The backend converts the results of a user request into JavaScript Object Notation (JSON) [50], [51]. JSON is a light-weight data transfer type that consists of a collection of name/value pairs. The backend first receives a client request. It then retrieves the search form data selected by the client and verifies that the data type is appropriate. Next, it creates a Select query, sends it to the database, gets the results of the input from the client, and sends the results back to the client. The backend not only sends the result of a request to a client, but also processes infectious disease statistics collected by the KCDC and stores them in our database. Our system utilizes the Apache Commons
Library [52] to load data from CSV files and imports the infectious disease and geo-location code line-by-line to map the names of infectious diseases to the names of districts. When mapping is complete, the backend creates an Insert query, transfers the query to the database, and saves the numerical data.
The frontend provides an interface with a search form and chart area to display selected results. The backend transforms keywords (e.g., year, month, district, infectious disease name) from the search form selected by the user into JSON form and transmits them to the web server. We utilize AJAX to transfer data to the web server. AJAX is a web development technique for building asynchronous web applications and frontend functions to visualize search results from a web server for users. We utilize Chart.js [53] for visualization. Chart.js is an open-source library that provides various functions for drawing charts. We draw charts by district, time, infectious disease, gender, and age in the form of bar, line, and pie charts.
IV. Results
Our system presents the results of visualization of infectious disease outbreak queries based on five statistics criteria: district, time, infectious disease, gender, and age. We also describe how users can retrieve useful information through our system. Our system is currently available on the web through http://www.epidemic.co.kr/statistics. Figure 3 presents the web page that our system provides as a user interface. This web page includes the search form and eight charts. Part A in Figure 3 is the search form. Users can select the year, month, district, and infectious disease name. Part B is the block that displays infectious disease statistics charts according to user selections. Part B presents charts sorted by five statistical criteria. B-1 presents statistics by district, B-2 presents statistics by time, B-3 presents statistics by infectious disease, B-4 presents statistics by gender, and B-5 presents statistics by age. The details for each of the statistics are described below.
A. District
The district is one of the most important factors affecting the outbreak of infectious diseases. Depending on the location of the district, the terrain and climate are different. In other words, the risk of infection for each infectious disease varies according to the characteristics of the district. In the Middle East, which has a desert-like climate, people encounter infectious diseases such as the Middle East respiratory syndrome coronavirus (MERS) and cholera. The outbreak of malaria in Korea was severe in Incheon, Gyeonggi, and Gangwon, which is close to North Korea. In Jeonnam, Gyeongnam, and Chungnam, the risk of scrub typhus is high.

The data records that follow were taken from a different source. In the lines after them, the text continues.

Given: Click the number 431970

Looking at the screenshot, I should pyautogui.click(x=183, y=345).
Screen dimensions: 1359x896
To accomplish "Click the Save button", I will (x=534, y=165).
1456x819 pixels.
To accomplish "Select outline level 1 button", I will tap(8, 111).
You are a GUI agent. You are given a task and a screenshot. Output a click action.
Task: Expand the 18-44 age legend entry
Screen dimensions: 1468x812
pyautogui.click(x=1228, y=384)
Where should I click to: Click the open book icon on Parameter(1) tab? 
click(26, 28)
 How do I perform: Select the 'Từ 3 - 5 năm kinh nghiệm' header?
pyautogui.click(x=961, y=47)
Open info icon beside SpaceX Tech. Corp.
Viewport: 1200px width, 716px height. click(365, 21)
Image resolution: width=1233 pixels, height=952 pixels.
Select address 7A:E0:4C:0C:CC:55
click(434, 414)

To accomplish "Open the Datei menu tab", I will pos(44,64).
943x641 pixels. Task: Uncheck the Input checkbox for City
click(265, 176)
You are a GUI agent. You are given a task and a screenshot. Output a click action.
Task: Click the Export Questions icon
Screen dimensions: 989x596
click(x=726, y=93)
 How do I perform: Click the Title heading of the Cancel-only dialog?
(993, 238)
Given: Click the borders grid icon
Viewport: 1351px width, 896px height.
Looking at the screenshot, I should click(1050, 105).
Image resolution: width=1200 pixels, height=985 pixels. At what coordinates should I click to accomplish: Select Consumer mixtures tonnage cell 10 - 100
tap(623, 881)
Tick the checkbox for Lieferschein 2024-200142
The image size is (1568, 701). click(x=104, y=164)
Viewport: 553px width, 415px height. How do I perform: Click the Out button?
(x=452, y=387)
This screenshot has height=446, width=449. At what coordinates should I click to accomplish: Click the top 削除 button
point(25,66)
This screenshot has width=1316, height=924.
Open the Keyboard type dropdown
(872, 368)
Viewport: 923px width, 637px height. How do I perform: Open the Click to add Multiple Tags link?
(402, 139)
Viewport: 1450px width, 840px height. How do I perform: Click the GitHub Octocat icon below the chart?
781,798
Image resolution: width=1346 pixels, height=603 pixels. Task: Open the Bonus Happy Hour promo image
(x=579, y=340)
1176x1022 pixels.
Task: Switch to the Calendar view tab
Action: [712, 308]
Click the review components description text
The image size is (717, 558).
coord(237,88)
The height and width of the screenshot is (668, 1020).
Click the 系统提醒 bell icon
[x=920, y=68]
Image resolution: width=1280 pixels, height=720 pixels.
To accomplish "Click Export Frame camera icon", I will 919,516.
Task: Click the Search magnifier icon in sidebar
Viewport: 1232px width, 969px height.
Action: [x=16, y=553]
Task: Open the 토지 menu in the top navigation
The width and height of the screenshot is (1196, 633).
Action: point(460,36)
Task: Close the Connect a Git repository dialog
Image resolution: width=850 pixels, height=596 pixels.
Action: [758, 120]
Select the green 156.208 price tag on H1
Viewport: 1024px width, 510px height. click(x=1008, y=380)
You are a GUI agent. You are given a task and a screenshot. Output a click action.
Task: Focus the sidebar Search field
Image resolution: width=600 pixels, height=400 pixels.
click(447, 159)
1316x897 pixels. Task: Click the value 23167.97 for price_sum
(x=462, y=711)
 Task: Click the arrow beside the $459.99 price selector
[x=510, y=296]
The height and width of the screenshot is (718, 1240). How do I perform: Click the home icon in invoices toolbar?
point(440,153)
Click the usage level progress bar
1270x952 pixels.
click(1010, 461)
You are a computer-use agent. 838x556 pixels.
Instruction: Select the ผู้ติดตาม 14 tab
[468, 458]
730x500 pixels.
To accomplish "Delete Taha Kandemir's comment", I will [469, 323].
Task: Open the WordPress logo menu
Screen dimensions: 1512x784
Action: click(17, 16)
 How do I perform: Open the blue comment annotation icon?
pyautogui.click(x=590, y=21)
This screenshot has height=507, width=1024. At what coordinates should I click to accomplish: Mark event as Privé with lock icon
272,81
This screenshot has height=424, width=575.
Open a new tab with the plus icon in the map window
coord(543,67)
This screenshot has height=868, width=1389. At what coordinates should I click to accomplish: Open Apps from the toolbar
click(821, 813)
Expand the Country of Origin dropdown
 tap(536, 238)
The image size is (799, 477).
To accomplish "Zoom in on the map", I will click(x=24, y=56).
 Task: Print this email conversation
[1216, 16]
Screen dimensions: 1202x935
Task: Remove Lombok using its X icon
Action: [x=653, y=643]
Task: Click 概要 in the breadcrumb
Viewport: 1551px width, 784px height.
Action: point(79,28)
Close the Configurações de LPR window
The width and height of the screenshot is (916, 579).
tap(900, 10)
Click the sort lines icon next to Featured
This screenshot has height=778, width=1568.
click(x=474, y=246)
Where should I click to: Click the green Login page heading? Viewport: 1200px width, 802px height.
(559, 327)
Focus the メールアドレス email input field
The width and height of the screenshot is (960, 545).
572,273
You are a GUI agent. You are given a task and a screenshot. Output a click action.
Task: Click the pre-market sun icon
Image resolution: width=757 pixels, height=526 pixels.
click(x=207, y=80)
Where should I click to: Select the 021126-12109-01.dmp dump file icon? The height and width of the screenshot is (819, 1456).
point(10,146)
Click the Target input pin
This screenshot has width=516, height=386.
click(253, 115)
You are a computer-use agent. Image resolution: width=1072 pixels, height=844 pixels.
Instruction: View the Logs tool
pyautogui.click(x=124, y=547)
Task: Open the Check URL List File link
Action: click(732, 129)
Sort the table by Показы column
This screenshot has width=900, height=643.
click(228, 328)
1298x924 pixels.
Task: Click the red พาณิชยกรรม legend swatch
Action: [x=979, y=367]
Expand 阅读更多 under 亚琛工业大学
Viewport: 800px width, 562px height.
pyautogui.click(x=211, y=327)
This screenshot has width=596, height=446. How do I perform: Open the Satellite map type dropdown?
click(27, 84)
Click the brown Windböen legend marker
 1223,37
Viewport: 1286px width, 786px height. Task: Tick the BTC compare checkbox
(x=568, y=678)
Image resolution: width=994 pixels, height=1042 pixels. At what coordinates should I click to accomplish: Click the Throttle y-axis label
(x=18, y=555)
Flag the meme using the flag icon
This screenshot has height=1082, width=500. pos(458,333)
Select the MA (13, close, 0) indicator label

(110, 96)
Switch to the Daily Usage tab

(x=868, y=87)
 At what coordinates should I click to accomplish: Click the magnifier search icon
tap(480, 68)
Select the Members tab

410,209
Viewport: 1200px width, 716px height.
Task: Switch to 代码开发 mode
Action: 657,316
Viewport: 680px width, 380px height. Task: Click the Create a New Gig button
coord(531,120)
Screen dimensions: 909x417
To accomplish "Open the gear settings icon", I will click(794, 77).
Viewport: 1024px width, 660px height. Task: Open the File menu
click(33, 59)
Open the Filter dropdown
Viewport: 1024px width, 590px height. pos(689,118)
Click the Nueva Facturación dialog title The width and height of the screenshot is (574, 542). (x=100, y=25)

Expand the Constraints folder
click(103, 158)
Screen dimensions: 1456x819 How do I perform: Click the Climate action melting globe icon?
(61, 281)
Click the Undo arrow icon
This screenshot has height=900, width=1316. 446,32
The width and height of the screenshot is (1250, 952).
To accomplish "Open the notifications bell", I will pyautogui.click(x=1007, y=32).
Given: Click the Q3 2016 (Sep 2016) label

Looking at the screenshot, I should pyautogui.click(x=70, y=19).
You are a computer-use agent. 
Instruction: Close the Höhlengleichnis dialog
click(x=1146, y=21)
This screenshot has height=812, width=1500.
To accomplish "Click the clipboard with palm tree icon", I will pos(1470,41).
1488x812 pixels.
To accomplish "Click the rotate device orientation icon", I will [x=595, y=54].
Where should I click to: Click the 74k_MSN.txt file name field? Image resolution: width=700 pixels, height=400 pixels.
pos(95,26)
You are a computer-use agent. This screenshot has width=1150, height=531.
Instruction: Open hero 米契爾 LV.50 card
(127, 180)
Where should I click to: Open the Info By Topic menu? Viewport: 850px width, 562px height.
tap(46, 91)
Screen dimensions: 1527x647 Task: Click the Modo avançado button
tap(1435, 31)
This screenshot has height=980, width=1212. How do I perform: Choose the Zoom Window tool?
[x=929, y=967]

Figure 4-a presents the top five districts in Seoul in July, 2017 in terms of risk for malaria infection. Figure 4-b presents the top five districts in Gyeonggi in terms of risk for malaria infection. Figure 5 presents the top five districts nationwide in July, 2017 in terms of risk for malaria infection. The x-axis represents the district, and the y-axis represents the infected population. This chart shows the user the district where the outbreak of the infectious disease was the most severe when they select the year, month, district, and infectious disease. Additionally, users can infer risky districts by comparing the charts from each district utilizing the infectious disease criteria. Figure 4 shows users the districts that are at high risk of infection in Seoul and Gyeonggi and helps by comparing the two charts to identify sensitive districts in terms of malaria occurrence. Figure 4-a presents the number of infections in each district with a high risk of infection representing three or fewer infections, whereas Figure 4-b- reveals that there were more than 20 infected people in a single district. The user can compare these two charts and predict that malaria will occur much more frequently in Gyeonggi than in Seoul.
B. Time
Infection risks often change over time. In particular, countries located in mid-latitude temperate climatic zones are markedly seasonal. Korea, which has a seasonal climate, has a severe outbreak of infectious diseases such as vibrio vulnificus sepsis, malaria enterohemorrhagic, and escherichia coli in the summer, leptospirosis, rickettsia typhi, Japanese encephalitis, and scrub typhus in autumn, and hemorrhagic fever with renal syndrome in the winter.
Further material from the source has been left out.